Par message électronique du 12 novembre 2024, 4 et 6 décembre 2024, les parties faisaient savoir au tribunal, en application de l’article 828 du code de procédure civile qu’elles entendaient consentir au déroulement de la procédure sans audience.
Par message électronique du 4 novembre 2024, le juge de la mise en état du pôle social du tribunal judiciaire de Toulouse a fixé au 3 février 2025 la date à laquelle les parties devaient communiquer au greffe leurs prétentions, moyens et pièces.
Le 3 février 2025, le juge de la mise en état a prolongé le calendrier et a fixé au 17 février 2025 à 17 heures la date à laquelle les dernières écritures responsives étaient autorisées. A cette date, le greffe les a informés en application de l’article 828 précité que le jugement serait mis à disposition le 12 mai 2025.
M. [Z], demande au tribunal de dire et juger qu’il sera indemnisé de façon suivante : 3 407,25 euros au titre du déficit fonctionnel temporaire, 10 000 euros au titre des souffrances endurées, 5 000 euros au titre du préjudice esthétique permanent, 8 000 euros au titre du préjudice d’agrément, ordonner l’exécution provisoire, condamner solidairement les défendeurs à payer la somme de 2 000 euros au titre de l’article 700 du code de procédure civile ainsi qu’aux entiers dépens.
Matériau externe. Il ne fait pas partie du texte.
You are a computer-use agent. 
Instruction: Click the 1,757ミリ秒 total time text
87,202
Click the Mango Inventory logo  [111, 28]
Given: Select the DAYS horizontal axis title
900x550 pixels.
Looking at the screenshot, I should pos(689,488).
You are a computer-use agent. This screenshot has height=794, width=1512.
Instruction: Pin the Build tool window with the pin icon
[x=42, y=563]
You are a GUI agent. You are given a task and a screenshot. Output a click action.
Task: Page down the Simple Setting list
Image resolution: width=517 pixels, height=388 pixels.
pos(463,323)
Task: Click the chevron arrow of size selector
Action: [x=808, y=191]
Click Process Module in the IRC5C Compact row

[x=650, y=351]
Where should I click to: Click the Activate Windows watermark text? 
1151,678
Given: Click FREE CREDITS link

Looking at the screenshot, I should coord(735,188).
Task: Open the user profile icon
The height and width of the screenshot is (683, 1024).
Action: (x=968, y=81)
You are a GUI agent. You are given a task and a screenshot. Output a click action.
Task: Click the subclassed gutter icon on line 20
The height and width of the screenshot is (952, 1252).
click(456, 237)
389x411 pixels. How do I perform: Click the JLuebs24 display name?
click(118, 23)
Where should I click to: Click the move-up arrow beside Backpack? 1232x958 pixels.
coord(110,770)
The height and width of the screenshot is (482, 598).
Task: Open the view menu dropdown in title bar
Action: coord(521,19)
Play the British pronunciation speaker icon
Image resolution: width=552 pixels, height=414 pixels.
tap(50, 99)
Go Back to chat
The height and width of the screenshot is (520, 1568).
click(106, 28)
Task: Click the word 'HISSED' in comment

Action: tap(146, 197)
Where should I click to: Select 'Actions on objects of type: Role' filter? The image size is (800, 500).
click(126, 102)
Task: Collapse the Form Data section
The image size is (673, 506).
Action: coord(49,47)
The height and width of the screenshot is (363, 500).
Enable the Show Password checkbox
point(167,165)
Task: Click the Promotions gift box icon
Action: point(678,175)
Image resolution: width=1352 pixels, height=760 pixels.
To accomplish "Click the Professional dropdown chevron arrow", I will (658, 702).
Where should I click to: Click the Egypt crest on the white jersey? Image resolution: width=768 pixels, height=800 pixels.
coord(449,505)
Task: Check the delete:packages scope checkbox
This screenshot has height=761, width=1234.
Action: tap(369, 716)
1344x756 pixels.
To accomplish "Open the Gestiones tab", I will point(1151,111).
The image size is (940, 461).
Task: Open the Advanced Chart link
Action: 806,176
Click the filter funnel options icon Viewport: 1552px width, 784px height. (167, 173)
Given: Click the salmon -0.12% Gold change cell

La société [12], demande au tribunal de rejeter toute condamnation directe de la société [12] pour la réparation des préjudices corporels de M. [Z], liquider ses préjudices comme suite : 2 485,24 euros au titre du déficit fonctionnel temporaire, 6 500 euros au titre des souffrances endurées, 1 000 euros au titre du préjudice esthétique et rejeter sa demande au titre du préjudice d’agrément et toutes autres demandes. Il demande au tribunal d’ordonner la déduction de la provision de 3 000 euros déjà versée en exécution du jugement rendu par le pôle social le 19 juillet 2023, ramener les frais irrépétibles à la somme de 500 euros, condamner la société [11] à relever et garantir intégralement indemne la société [12] de l’ensemble des condamnations mises à sa charge s’agissant des conséquences de la faute inexcusable et des conséquences financières de l’accident du travail dont M. [Z] a été victime le 3 mars 2015, à savoir le capital accident du travail de base (avant majoration pour faite inexcusable) accordé par la caisse à M. [Z] pour 3 504,07 euros, les cotisation sociales supplémentaires portées sur le compte de l’employeur de la société [12], les indemnités journalières également portées au compte e la société [12] par la [5] pour 24 898 euros. A défaut, il demande au tribunal d’ordonner l’inscription au compte employeur de la société [11] des conséquences financières de l’accident du travail dont M. [Z] a été victime le 3 mars 2015. Elle conclut à la condamnation de la société [11] à relever et garantir intégralement indemne la société [12] des frais irrépétibles et dépens.
La société [11], demande au tribunal d’allouer à M. [Z] les sommes suivantes : 2 581,25 euros au titre du déficit fonctionnel temporaire, 7 500 euros au titre des souffrances endurées, 1 500 euros au titre du préjudice esthétique permanent, débouter M. [Z] du surplus de ses demandes et statuer ce que de droit sur les frais et dépens.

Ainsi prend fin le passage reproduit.